There’s also the question of the price. Good Meat’s chicken will sell at S$7.20 ($5.35) for a 120-gram portion of frozen chicken—a hefty premium over similar cuts sold in Singapore supermarkets. We already know that high prices are one of the major things that put people off buying plant-based meat, so if shoppers are lukewarm about Good Meat’s chicken, some might argue that it’s a problem with the price, not the product.

In a strange way, none of this really matters. There’s a good chance that Singaporean shoppers aren’t the real audience for Good Meat’s chicken. They’re actually the players, hopefully putting on a show for the people who really matter right now: investors.

After an initial wave of enthusiasm, cultivated meat startups have had a hard time raising money as of late. The industry raised $226 million in 2023—down from $922 million in 2022, and a larger dip than the broader industry-wide downturn in venture funding. Eat Just in particular is embroiled in an expensive legal case with a former supplier and under pressure to bring in new money to keep things going.

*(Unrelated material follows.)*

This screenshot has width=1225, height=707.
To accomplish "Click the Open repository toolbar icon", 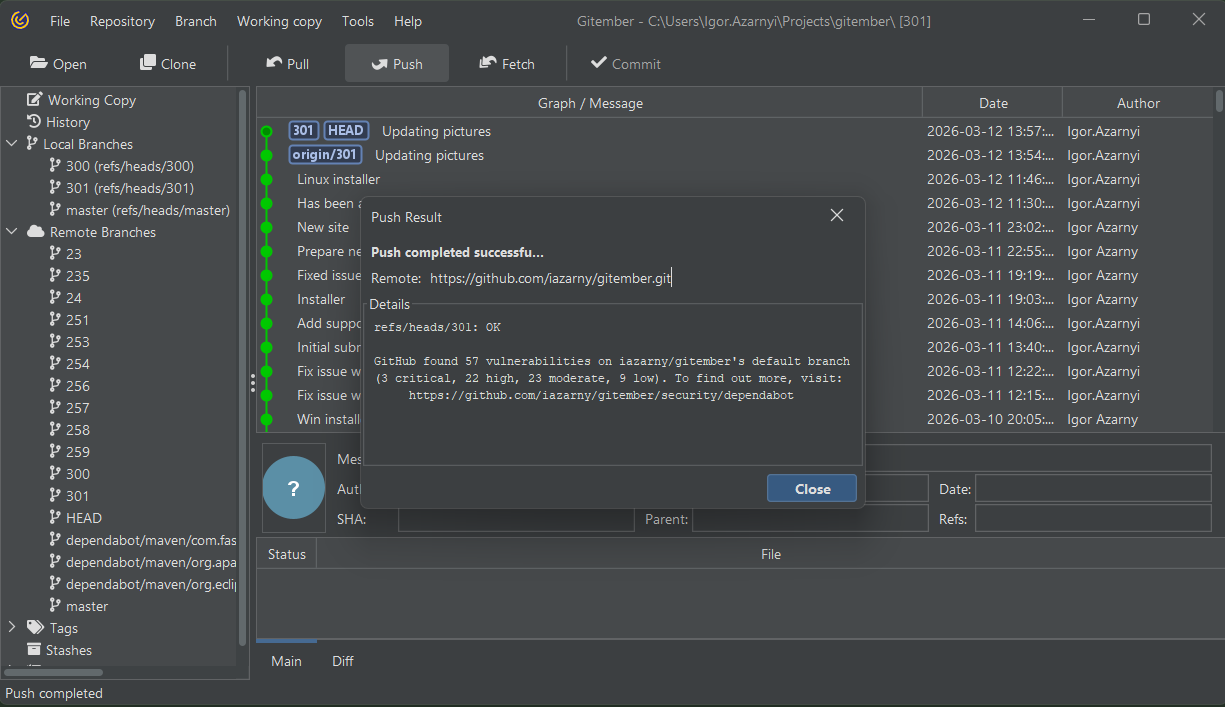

Enthusiasm for the industry has also been dampened by laws in Florida and Alabama banning the sale of cultivated meat. Launching in a retail store gives Good Meat a positive story to sell to investors, who will hopefully stump up the injection of cash that the industry needs to keep grinding forward.

As with the high-end restaurant launches in the US that quickly petered out, we shouldn’t expect each milestone to lead neatly on to the next—one retail store, then 10, then 20. The industry is still at an extremely early stage, and these experiments are as much about catching the attention of investors as they are about stoking consumer expectations.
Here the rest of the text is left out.